| Problem statement |
All lines below containing "size" are to be listed.

| Task input |
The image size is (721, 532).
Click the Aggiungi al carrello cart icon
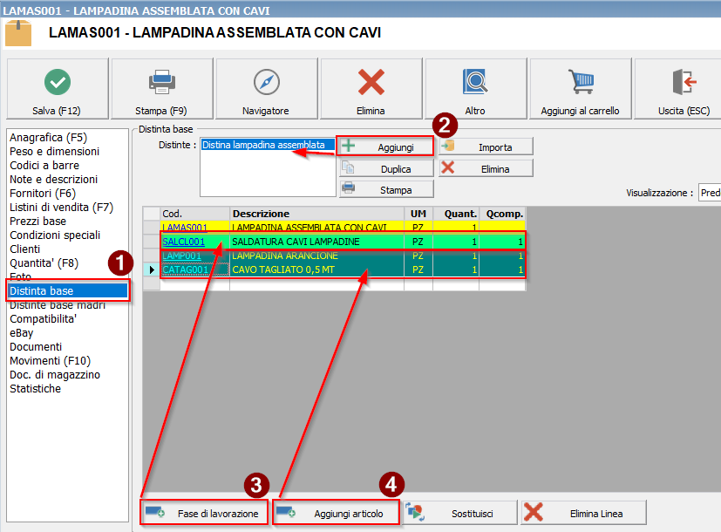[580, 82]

--

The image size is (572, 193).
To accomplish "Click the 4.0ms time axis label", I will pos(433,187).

---

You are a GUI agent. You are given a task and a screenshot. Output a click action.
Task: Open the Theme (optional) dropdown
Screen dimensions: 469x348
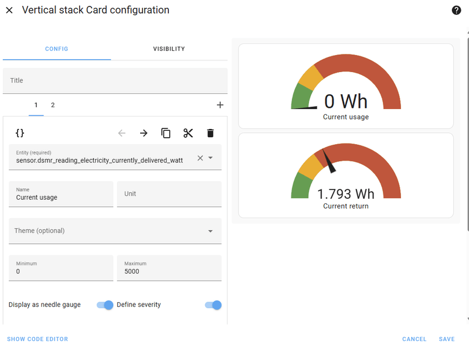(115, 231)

| Result |
The image size is (721, 532).
The image size is (572, 193).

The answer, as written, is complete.